The awards were larger than those obtained by other claimants in earlier out-of-court settlements and could lead to a sharp rise in the cost of dealing with future cases. Trinity Mirror said it was considering an appeal against the ruling.
"As the legal process has taken longer and the costs of settling claims is likely to be higher than previously anticipated, we are increasing our provision to deal with matters arising from phone-hacking," it said in a statement.
"The Board is confident that the exposures arising from these historic events are manageable."
Trinity Mirror shares
The eight claimants sought damages after reporters seeking scoops listened to their voicemail messages, leading in some cases to salacious stories and to the victims suspecting those close to them of leaking information to reporters.
Frost was awarded 260,250 pounds, Gascoigne 188,250 pounds and Yentob 85,000 pounds.
Frost said after the ruling that during the period when stories were appearing about her and she did not yet know her phone was being hacked, she had been unable to trust those close to her including her own mother.
"When you lose trust in your friends and family it is a very lonely place to be," she said.
"SCORES" MORE CASES
Frost's award was believed to be the single biggest privacy damages payout since the phone-hacking scandal broke, according to the Guardian newspaper.
Lawyer Christopher Hutchings, who represented Ferdinand's ex-girlfriend Lauren Alcorn in the case, told the BBC there were numerous other claims in the pipeline and he expected Trinity Mirror's costs would escalate.
"We're certainly personally aware of scores of clients that we have waiting in the wings," Hutchings said.
The ruling was the first time that a civil lawsuit related to phone-hacking has been decided by a judge.
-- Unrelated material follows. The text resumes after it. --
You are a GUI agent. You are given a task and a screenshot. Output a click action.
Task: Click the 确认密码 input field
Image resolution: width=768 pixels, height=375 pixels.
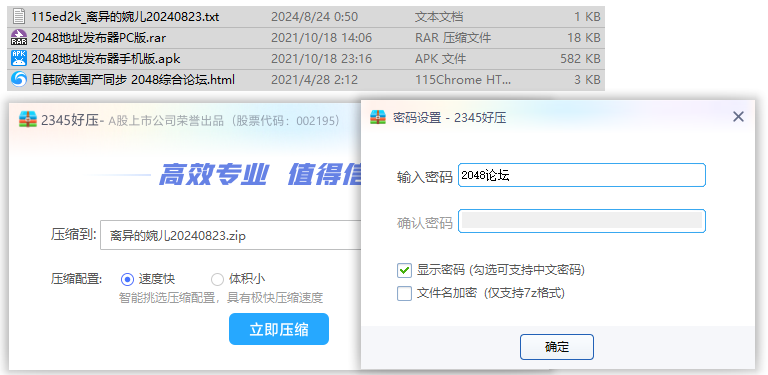pos(582,221)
Previous damages claims against both Trinity Mirror and Rupert Murdoch's News UK group (O:NWSA) were settled out of court.
It may make it harder for newspaper groups to settle other cases out of court if claimants think they will get a bigger award from a judge.
The phone-hacking scandal erupted in 2011 when it was revealed that some staff at Murdoch's News of the World tabloid had routinely listened to private voicemail messages to generate scoops, prompting Murdoch to shut down the 168-year-old paper.
Police have been conducting a vast investigation into phone-hacking and other suspected illegal practices by tabloid newspapers. At first the focus was mostly on Murdoch's titles, but it later widened to the Trinity Mirror newspapers.
The group has said it is cooperating with the Metropolitan Police Service investigations.